I would love to make it but that is a bit of drive for me


----------



## Dak (Feb 28, 2005)

Cool. I have some family business that will bring me to the area on Sat. I'm just trying to get into the predator game will definitely make the Sunday seminar.


----------



## Bloodyblinddoors (Oct 25, 2006)

Thanks Brad.

We'll have the general introuction of myself, Wade and the other fellow. I've been calling coyotes in MN and ND for about 10 years now. In Mn I average about 65-70 sets a winter and have been holding an annual average of 1 called in for every 4 sets. Wade and the other fellow grew up calling coyotes in WY. Wade has recently moved to MN and has called in 6 yotes for 16 sets.

Then we'll go over the introduction of the coyotes, their behavior, Vocal correlation, and family status.

Then scouting, location and setups will be gone over thoroulghy.

Then the different calls: Distress , all yote vocals, e-callers and hand calls.

The importance of when to call according to the time of day and the time of year.

Weapons. Clothing. Then alittle Q&A.

We will have our personal calls, weapons and photo albums on display. And I think Wade will have a predator calling movie along to demonstrate the importance of a few things.


----------



## R Buker (Oct 29, 2005)

WHAT??? No discussion on hunting at night or with lights??? :wink:


----------



## 1shot1yote (Dec 23, 2006)

Does it cost anything to attend? About how long will it run?

Justin


----------



## Bloodyblinddoors (Oct 25, 2006)

R Buker said:


> WHAT??? No discussion on hunting at night or with lights??? :wink:


There will be a TON of night hunting info, but I'll have nothing to offer in the way of hunting with lights cause I have no experience with light hunting. If any one askes a question about light hunting at the end of the seminar, I'll answer honestly. The light law has been in effect for Minnesotans for less then a month, and I dont have enough experience with it to give accurate info.


----------



## Bloodyblinddoors (Oct 25, 2006)

1shot1yote said:


> Does it cost anything to attend? About how long will it run?


Cost will be free. It will probly run for about an hour depending on the number of questions at the end. I'd be more than willing to help a guy or two learn how to blow a call afterwords if they need some help.


----------



## Brad.T (Mar 29, 2004)

sounds good i wish i could attend


----------



## cya_coyote (Aug 31, 2005)

sounds like you need to come to the kansas city cabelas store... i have been to 2 of their 'seminars', if that is what they wanted to call them... they had one of their employees standing there blowing on a few calls and playing the different dvd's... he was not very good at calling as far as any of the guys that attended were concerned. he explained basically NOTHING about set-ups, scouting, and the only part of coyote hunting that he seemed to know was 'running them with dogs... and driving across the fields chasing the coyotes...' and yes, those were his words.

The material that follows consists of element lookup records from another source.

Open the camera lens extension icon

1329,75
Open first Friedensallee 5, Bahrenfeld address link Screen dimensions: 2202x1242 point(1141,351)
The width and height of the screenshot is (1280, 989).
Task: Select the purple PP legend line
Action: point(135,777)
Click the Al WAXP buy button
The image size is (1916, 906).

the seminars in kc will now not have much of a difference around here... the ones that i went to were a joke... could have wasted my time somewhere else, like the rifle counter, checking out ammo... you know, the interesting stuff.

cya

:sniper:


----------



## Brad.T (Mar 29, 2004)

that is exactly the reason that i said to post some of the topics, expierence, ect because so many of the seminars people have been too have been complete BS so they won't attend with just an advertisement stating that there will be a seminar. Although i know it is tough to get a guy to stand up and give away all of his secrets especially when most of these places don't pay at all :eyeroll:


----------



## cya_coyote (Aug 31, 2005)

i agree that they don't need to give away all of their secrets... heck, my hunting partners don't have much of a clue about what i do when hunting alone. but for the youngsters that showed up, this was a joke. they could have at least gotten someone to tell the basics... explain the difference between dog and coyote tracks, explain some different set-up ideas, you know, the basics. i don't mean going into the actual part of what to do if such and such happens, when to seal the deal, etc... could have at least shown where to aim for the shot, showed a book on tracks for the different canines so they knew what they were seeing when scouting, covered the camo ideas... this guy explained nothing...

i was hoping they would at least have someone who had done some time on the stand. this fool seemed like he had not seen a coyote unless it was out the window of a truck. maybe an overstatement, but that was my impression...

cya

:sniper:


----------



## Brad.T (Mar 29, 2004)

thats really too bad


----------